___ DATASET EXCERPTS ___

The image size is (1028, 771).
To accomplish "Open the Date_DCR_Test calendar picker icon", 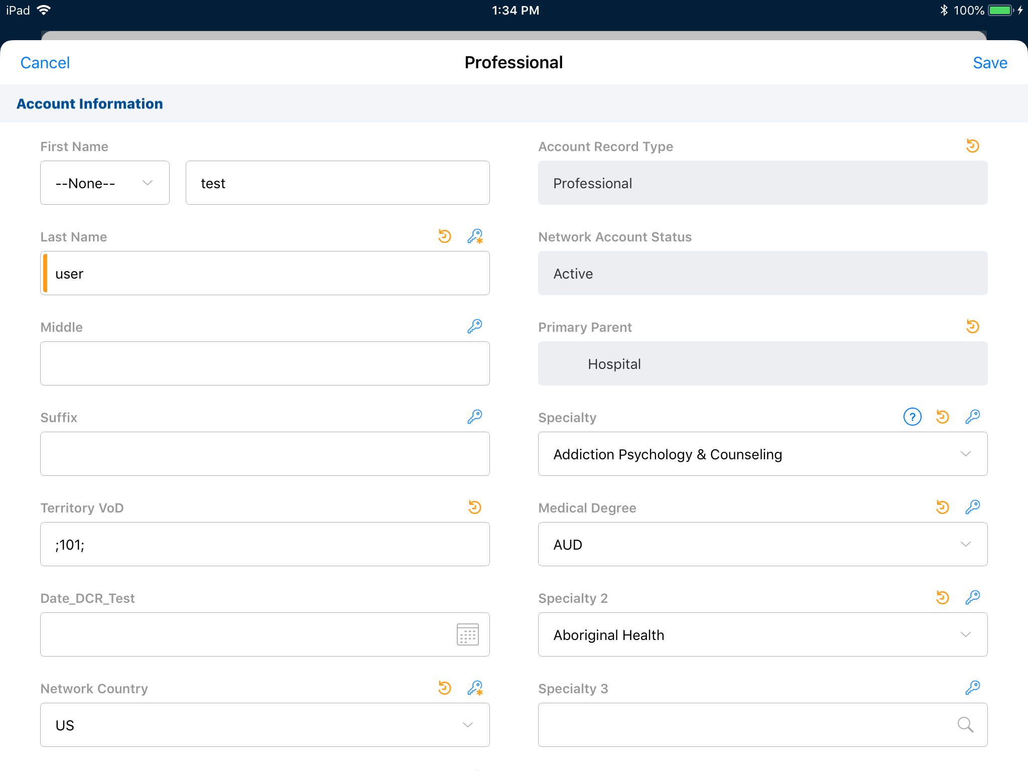I will click(x=467, y=634).
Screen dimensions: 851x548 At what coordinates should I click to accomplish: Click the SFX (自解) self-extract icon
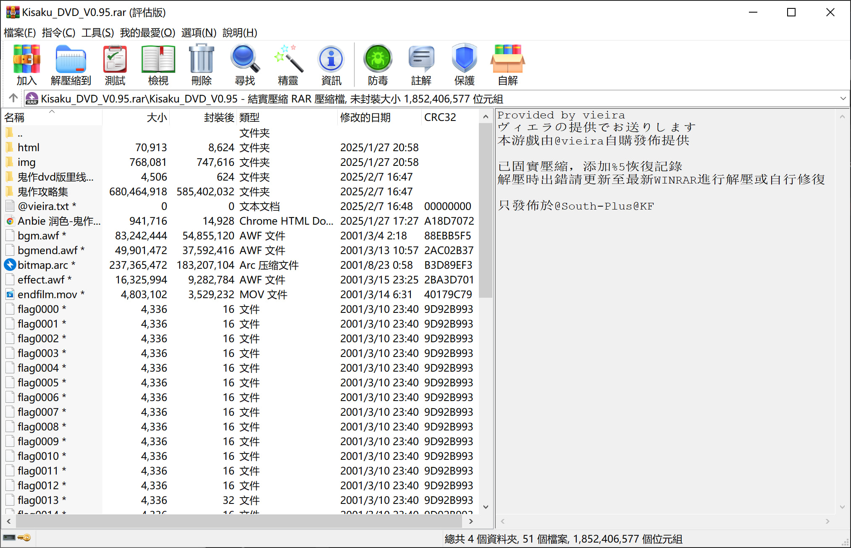point(507,64)
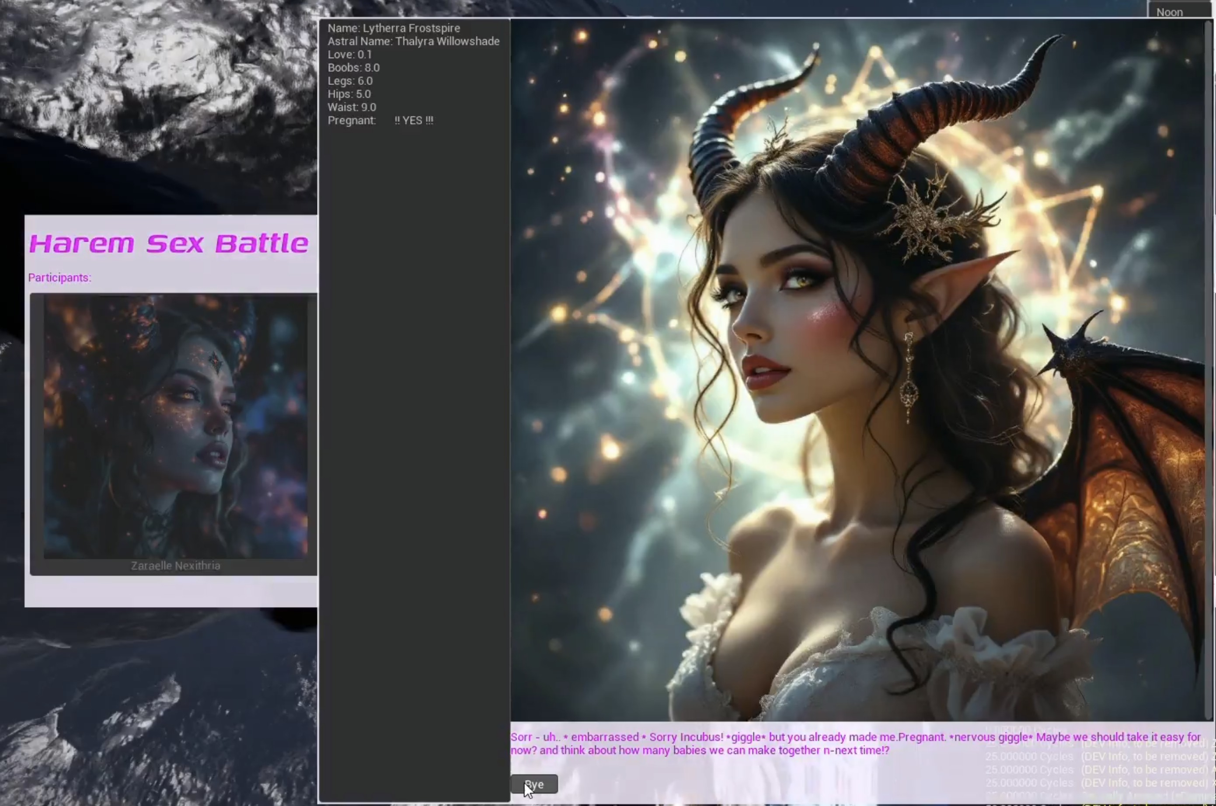Select Zaraelle Nexithria participant portrait
Viewport: 1216px width, 806px height.
click(175, 427)
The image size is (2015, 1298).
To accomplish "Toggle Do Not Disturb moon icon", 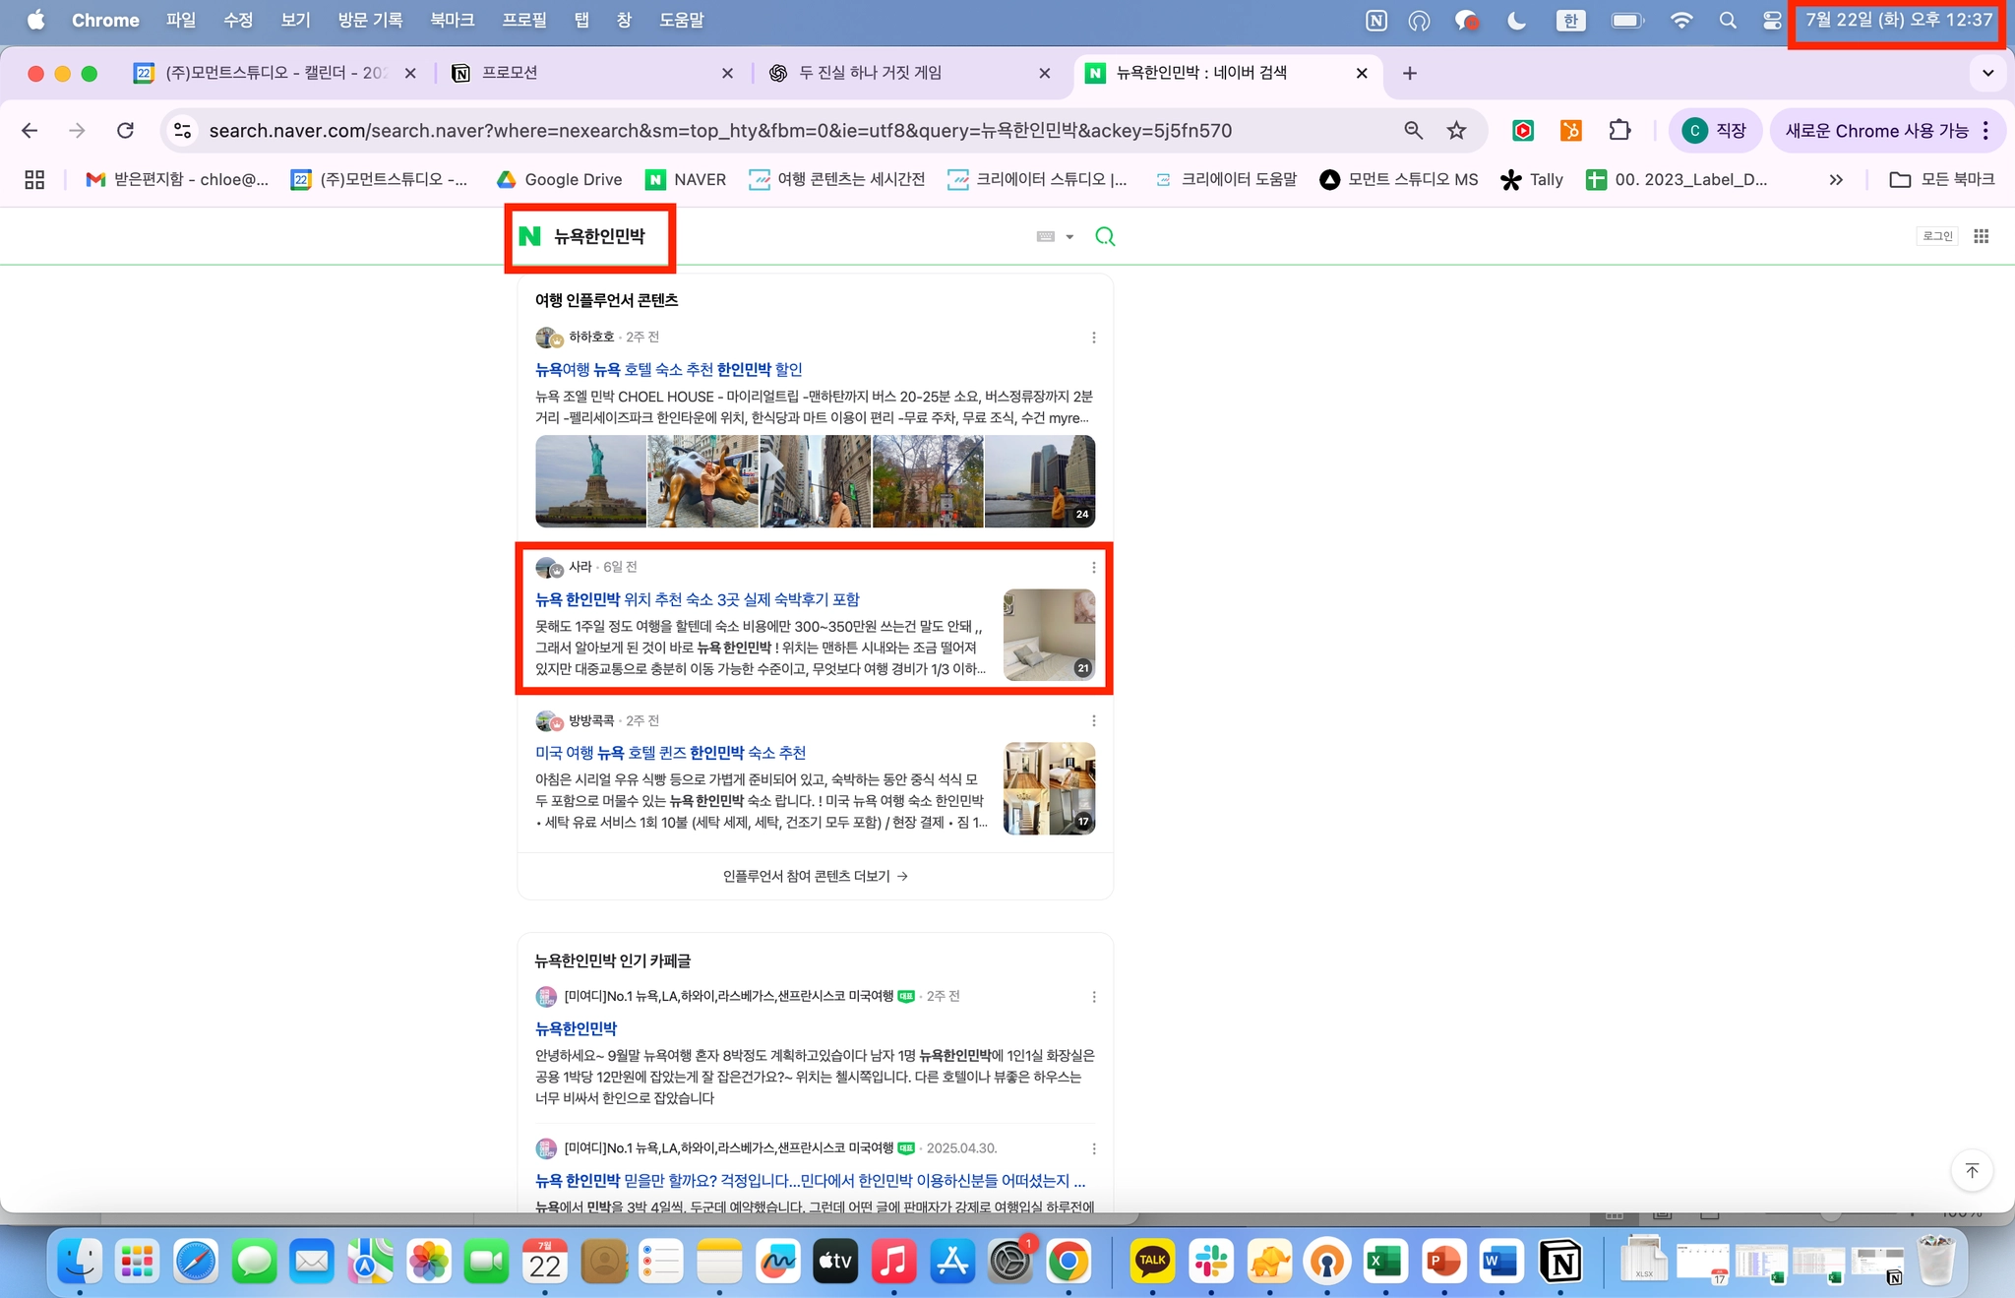I will 1516,20.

___

__BRIEF__.
Which lines in the records above contain the word "size"? Return each of them.

__YOUR RESPONSE__.
The image size is (1028, 771).
The image size is (2015, 1298).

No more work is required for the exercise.